The ability of these ASOs to correct the splicing pattern and to promote the production of a working CFTR protein was first assessed in lab-grown cells engineered to produce a CFTR protein from a CFTR gene with the 3849+10 kb C-to-T mutation.
Based on the greatest and more reproducible effects, SPL84-23 and other four ASOs (SPL84–2, SPL84–17, SPL84–22, and SPL84–25) were selected for final evaluation in lab-grown cells from patients carrying the splicing mutation in at least one CFTR gene copy.

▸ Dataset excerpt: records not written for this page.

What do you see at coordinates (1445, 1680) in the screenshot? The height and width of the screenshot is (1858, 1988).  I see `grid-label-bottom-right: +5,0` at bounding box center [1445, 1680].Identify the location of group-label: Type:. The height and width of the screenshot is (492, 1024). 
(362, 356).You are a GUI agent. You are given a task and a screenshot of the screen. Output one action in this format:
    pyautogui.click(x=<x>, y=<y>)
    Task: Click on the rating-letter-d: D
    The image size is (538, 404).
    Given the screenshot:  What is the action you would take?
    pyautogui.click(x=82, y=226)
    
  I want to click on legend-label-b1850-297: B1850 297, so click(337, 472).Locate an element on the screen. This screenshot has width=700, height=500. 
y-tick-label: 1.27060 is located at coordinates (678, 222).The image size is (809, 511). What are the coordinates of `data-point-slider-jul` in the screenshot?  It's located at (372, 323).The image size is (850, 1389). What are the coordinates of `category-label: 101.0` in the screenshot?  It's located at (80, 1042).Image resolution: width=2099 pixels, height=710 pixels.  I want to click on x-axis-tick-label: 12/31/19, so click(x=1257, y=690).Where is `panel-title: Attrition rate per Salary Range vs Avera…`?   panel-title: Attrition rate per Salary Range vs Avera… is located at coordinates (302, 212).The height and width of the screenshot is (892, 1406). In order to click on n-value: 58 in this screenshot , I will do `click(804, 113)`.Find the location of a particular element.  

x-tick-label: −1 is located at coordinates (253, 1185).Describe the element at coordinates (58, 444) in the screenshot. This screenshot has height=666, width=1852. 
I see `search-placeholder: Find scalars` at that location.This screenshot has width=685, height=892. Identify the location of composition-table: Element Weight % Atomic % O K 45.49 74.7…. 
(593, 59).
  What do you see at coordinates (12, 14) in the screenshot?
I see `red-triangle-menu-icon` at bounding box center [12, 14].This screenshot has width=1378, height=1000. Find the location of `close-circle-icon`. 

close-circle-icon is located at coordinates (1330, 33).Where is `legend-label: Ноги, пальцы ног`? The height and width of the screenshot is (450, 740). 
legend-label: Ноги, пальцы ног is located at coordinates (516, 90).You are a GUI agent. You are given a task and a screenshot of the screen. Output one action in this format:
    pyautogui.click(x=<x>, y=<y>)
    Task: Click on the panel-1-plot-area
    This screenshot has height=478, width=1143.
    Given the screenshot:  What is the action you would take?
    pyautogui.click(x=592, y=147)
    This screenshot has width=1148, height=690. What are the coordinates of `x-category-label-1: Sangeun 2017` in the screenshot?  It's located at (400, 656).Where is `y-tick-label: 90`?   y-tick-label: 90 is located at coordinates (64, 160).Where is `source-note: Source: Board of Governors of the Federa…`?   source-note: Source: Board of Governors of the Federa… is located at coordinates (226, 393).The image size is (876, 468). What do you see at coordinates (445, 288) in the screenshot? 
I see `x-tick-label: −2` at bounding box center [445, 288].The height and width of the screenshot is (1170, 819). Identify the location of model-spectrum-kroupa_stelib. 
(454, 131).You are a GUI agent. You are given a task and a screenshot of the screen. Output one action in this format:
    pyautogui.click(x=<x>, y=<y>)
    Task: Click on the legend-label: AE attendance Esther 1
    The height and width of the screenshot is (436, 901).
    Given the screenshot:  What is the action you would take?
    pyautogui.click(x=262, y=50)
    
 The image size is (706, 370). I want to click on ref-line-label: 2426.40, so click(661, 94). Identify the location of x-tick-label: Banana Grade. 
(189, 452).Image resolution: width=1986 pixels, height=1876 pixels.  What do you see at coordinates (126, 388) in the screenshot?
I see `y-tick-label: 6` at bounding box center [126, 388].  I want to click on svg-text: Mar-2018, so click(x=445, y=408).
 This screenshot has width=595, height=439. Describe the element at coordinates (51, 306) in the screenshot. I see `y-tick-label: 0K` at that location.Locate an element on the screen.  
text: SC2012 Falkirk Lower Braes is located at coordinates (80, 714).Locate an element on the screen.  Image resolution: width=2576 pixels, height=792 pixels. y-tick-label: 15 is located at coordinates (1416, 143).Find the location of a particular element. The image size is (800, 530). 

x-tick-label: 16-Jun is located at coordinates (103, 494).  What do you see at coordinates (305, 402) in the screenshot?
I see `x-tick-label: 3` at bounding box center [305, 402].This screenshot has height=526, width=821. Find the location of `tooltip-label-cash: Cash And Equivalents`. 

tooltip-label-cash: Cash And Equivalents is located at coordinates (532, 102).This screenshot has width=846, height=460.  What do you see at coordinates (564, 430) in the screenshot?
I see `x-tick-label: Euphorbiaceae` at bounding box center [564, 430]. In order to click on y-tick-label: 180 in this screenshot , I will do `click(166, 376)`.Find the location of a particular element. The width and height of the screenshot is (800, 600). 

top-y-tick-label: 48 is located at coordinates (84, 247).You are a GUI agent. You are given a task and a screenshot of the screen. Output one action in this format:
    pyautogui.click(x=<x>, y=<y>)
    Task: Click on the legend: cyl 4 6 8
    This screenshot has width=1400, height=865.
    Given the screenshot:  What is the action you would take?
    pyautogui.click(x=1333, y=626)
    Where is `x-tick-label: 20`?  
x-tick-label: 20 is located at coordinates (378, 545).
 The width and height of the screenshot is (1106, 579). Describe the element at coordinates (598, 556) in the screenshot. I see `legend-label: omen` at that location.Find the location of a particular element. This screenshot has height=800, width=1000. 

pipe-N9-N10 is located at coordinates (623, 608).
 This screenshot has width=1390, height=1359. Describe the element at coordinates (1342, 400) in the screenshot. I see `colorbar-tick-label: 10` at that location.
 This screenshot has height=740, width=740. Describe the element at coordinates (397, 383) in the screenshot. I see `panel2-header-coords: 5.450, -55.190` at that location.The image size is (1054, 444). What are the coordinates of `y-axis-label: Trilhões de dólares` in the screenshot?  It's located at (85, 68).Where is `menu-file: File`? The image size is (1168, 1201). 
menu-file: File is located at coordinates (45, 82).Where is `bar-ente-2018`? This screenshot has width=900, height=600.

SPL84-23 was found to significantly increase the levels of correctly spliced mRNA and to completely restore the activity of the CFTR protein in cells from a patient carrying the splicing mutation in both CFTR copies.
In cells from patients with the splicing mutation in one gene copy and another mutation in the other copy, the ASO resulted in a mean CFTR activity of 43% of normal levels, closer to those seen in healthy people carrying only one CFTR mutation.
Further analyses showed that SPL84-23 had no potential targets other than the CFTR gene, and that adding Kalydeco (ivacaftor) — an CFTR modulator approved also for patients with the 3849+10 kb C-to-T mutation — to each of the five lead ASO candidates brought no additional benefits.
In addition, greater efficiency was obtained when SPL84-23 carried a 2′-Methoxy Ethyl (2′-MOE) chemical modification, instead of the 2′-OMe. Of note, 2′-MOE chemical modification is associated with increased resistance to cellular degradation and higher affinity to the target mRNA.
Treatment with 2′-MOE/PS-modified SPL84-23 resulted in increased potency and efficacy over the 2′-OMe/PS-modified ASO, as reflected in its ability to raise levels of mRNA with the correct splicing at lower concentrations.
These findings support SPL84-23’s potential to fully restore CFTR activity in the presence of the 3849+10 kb C-to-T splicing mutation, so that “SPL84-23 with the 2′-MOE modification was selected as the lead ASO for further [therapy] development,” the researchers wrote.
Data also showed “the therapeutic potential and clinical benefit of ASO-based splicing modulation for CF caused by splicing mutations and paved the way towards our clinical development of the lead ASO,” the team added.
In May, SpliSense raised $28.5 million in funding to advance its ASO-based pipeline for CF caused by certain mutations, and for other genetic lung diseases. Treatment candidates include not only SPL84-23, but also SPL23-2 and SPL24-N for other types of CF-causing mutations.